Ramazan ayında iftar ve sahur olmak üzere iki öğün bulunuyor. Genelde 3-4 öğünde tüketilen besinler bu dönemde beslenme düzeninin değişmesi ile birlikte 2 öğüne düşmektedir. Çoğu insanın sahura kalkmadan tek öğünle oruç tutabildiğini ifade eden İç Hastalıkları Uzmanı Doç. Dr. Ömer Akyürek, sahurun atlanmaması gerektiğine dikkat çekti.
Ramazan ayında öğün sayısı ikiye düştüğü halde günlük alınması gereken protein, vitamin ve mineral oranlarının değişmemesi gerektiğini vurgulayan İç Hastalıkları Uzmanı Doç. Dr. Ömer Akyürek, "Yeterli ve dengeli beslenmenin sürdürülebilmesi için günün oruç tutulmayan bölümünde en az 2 öğünü tamamlamak ve sahur öğününü atlamamak gerekir’’ diye konuştu.
Sıvı elektrolit dengesinin korunması için iftar ve sahur arasında kalan dilimde yeterli sıvı alımının da tamamlanması gerektiğini söyleyen Doç. Dr. Ömer Akyürek, ’’Günde ortalama en az 2-2,5 litre su içmeye, bununla birlikte Ramazan ayında sıvı ihtiyacını da karşılayacak ayran, taze sıkılmış meyve-sebze suları, sade soda vb. gibi içeceklerin sık sık tüketilmesi önerilmektedir.
Önerilen tek seferde yüksek miktarlarda su tüketimi değil, aralıklı olarak 2- 2.5 lt su tüketimidir.
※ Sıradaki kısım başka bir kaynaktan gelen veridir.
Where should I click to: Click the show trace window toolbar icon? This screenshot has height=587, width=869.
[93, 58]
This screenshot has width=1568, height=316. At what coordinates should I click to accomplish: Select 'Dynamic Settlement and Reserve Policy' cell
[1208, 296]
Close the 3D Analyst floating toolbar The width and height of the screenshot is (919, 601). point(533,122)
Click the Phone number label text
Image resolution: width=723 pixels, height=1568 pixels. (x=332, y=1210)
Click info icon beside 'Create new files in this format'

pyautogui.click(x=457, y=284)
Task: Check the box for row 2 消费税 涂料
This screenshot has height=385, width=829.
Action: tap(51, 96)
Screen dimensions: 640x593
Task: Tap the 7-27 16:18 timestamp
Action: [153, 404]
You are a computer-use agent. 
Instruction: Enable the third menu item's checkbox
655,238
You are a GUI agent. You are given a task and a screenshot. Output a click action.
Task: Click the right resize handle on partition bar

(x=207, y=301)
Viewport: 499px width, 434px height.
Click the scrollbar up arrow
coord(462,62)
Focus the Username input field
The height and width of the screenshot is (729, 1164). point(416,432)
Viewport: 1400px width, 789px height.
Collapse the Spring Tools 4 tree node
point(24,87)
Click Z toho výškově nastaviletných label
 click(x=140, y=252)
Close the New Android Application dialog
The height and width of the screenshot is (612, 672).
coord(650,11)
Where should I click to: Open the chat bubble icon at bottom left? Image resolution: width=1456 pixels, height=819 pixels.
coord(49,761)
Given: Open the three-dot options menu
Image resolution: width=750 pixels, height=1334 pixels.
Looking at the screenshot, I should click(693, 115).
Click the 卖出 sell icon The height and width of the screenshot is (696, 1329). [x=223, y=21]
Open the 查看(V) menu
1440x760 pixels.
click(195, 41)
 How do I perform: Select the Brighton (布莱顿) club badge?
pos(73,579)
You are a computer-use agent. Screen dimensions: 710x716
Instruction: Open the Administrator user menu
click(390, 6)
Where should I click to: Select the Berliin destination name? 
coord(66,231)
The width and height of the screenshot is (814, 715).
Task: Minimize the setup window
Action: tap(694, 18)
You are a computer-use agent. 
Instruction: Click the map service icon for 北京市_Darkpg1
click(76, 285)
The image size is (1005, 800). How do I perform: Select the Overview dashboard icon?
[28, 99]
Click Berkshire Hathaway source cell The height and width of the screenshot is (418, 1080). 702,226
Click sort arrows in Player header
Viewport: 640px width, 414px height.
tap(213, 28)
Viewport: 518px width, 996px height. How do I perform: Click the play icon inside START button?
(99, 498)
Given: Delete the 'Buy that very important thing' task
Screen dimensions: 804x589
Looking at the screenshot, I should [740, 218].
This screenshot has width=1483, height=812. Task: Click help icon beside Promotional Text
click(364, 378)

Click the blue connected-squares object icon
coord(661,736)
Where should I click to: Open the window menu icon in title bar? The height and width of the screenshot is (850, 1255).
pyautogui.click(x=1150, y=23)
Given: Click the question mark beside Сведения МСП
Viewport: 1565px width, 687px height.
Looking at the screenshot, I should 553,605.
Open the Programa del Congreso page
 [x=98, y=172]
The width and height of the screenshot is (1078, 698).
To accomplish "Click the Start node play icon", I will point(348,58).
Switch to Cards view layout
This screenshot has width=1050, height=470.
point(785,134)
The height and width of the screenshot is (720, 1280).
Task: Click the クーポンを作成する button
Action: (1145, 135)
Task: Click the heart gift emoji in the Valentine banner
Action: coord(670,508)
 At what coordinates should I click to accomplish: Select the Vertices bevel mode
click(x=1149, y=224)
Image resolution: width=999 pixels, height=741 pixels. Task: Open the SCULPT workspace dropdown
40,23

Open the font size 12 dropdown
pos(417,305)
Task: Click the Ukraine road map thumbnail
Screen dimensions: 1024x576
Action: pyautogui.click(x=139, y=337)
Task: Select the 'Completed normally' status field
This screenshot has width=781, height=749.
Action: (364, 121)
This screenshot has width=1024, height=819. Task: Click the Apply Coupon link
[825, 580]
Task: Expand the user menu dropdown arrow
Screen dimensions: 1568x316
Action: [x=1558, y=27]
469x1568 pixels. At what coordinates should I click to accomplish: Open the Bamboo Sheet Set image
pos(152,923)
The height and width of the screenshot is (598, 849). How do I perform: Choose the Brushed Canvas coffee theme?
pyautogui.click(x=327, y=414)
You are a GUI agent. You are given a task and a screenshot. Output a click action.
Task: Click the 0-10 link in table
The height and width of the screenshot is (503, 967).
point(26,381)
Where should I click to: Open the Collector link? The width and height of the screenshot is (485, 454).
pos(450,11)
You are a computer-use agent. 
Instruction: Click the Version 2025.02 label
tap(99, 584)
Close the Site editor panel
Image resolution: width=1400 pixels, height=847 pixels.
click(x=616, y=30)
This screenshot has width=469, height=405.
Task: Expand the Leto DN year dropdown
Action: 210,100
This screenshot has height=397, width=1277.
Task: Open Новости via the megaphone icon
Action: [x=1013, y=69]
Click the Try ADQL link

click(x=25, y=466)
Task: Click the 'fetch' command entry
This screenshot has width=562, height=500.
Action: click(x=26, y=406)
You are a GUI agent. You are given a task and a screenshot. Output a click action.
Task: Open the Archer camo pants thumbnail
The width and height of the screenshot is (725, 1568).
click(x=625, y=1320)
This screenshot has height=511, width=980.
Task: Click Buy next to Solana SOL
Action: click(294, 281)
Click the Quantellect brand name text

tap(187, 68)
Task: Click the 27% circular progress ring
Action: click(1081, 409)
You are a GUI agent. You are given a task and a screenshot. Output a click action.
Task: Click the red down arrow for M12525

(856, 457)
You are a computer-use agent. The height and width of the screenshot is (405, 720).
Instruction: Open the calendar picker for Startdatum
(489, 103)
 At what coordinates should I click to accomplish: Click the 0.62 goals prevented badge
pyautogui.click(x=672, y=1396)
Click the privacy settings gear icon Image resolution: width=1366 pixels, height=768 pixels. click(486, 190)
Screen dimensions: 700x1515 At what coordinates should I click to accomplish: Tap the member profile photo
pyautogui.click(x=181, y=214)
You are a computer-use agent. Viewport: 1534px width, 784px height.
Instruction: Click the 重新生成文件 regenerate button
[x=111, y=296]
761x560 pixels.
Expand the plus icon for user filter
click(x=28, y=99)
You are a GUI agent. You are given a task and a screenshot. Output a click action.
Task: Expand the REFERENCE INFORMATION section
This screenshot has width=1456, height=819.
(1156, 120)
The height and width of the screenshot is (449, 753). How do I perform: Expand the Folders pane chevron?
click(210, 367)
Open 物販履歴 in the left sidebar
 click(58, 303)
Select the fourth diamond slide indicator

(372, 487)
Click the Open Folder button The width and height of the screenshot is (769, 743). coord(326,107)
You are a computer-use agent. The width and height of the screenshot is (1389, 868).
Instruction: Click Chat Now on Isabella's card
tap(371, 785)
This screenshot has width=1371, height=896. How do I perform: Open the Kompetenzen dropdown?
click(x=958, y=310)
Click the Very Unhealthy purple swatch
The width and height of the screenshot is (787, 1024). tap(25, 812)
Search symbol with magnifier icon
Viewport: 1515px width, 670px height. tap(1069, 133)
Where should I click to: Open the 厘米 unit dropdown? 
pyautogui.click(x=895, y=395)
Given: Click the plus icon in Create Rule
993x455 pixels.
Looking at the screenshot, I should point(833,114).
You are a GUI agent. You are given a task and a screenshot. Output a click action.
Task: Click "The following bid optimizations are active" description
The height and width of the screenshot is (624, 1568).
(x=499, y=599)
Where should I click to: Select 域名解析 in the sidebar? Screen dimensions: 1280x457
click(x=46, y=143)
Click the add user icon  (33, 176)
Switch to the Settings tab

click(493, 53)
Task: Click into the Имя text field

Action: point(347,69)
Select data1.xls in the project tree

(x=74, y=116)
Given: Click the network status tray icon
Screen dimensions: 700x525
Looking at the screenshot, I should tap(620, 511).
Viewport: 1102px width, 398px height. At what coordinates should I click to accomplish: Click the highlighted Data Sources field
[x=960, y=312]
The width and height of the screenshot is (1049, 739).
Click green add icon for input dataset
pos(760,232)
Yeterince su tüketilmezse, vücut su oranı azalmakta, su-tuz dengesi bozulmakta, bununla beraber halsizlik, depresyon, konsantrasyon güçlüğü, uyuklama, mide ağrısı, hazımsızlık, tansiyon düşmesi gibi birçok sağlık problemi yaşanabilmektedir’’ dedi.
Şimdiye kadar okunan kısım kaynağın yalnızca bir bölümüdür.